Aim. In the part of the data that opens with the line containing "You are a GUI" and closes with the line containing "The width and", change "Sort Z to A" to "Sort A to Z". Output only those lines, with nothing else altered.

Dataset entries.
— BEGIN —

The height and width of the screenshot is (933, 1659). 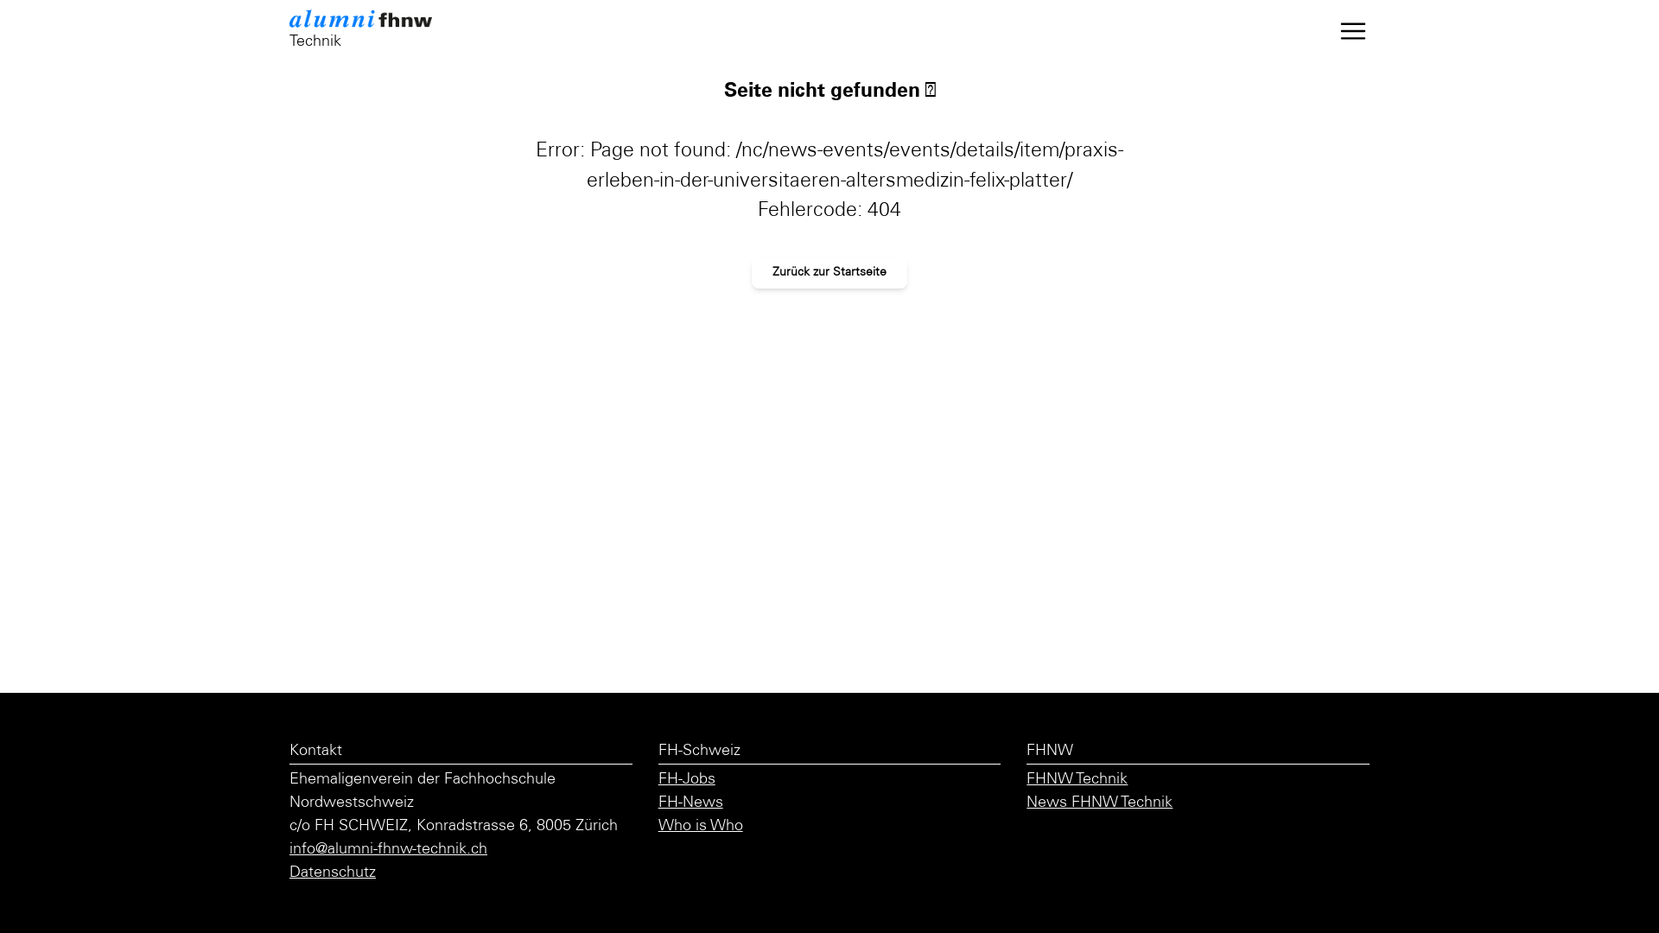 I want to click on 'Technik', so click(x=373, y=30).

— END —
— BEGIN —

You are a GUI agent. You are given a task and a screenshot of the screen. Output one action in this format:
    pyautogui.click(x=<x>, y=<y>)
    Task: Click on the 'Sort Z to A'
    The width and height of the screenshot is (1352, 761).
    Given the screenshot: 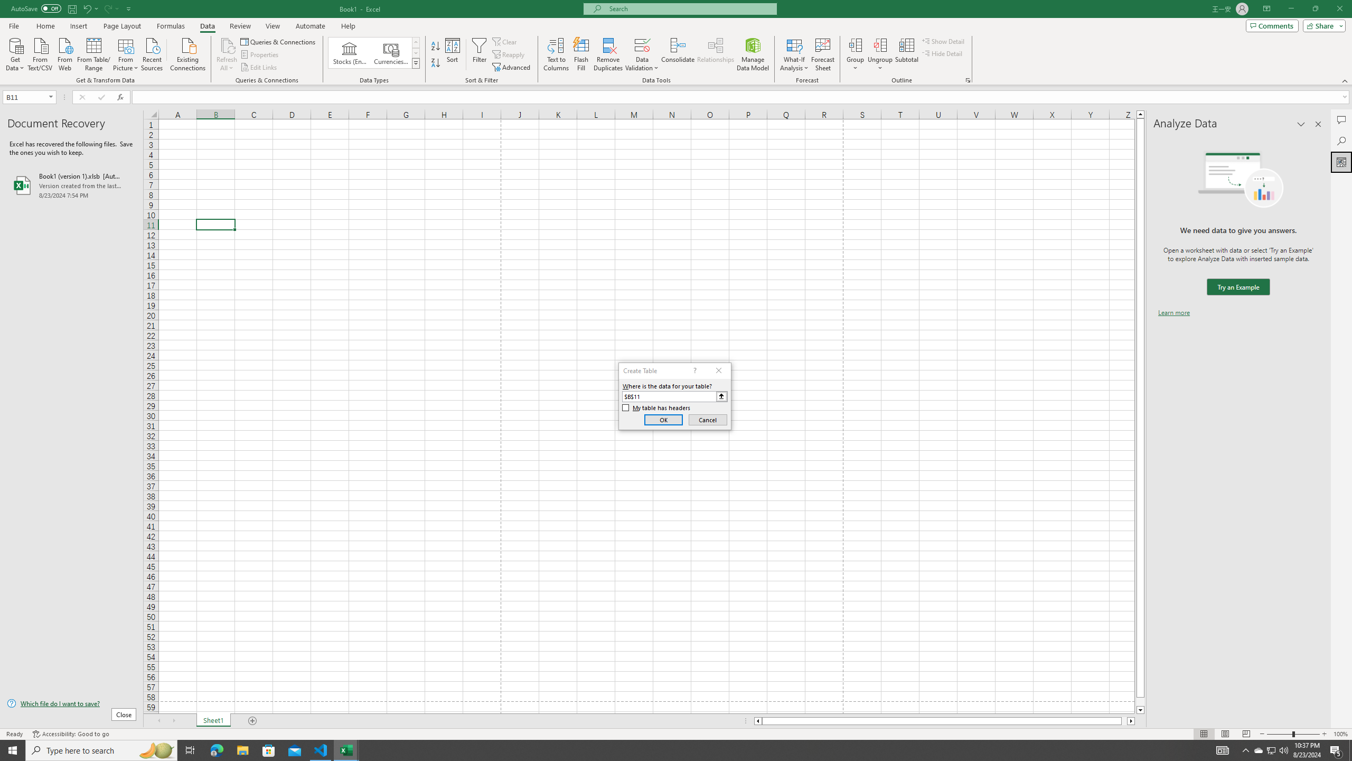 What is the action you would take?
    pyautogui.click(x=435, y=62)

— END —

Exercise output.
You are a GUI agent. You are given a task and a screenshot of the screen. Output one action in this format:
    pyautogui.click(x=<x>, y=<y>)
    Task: Click on the 'Sort A to Z'
    The width and height of the screenshot is (1352, 761).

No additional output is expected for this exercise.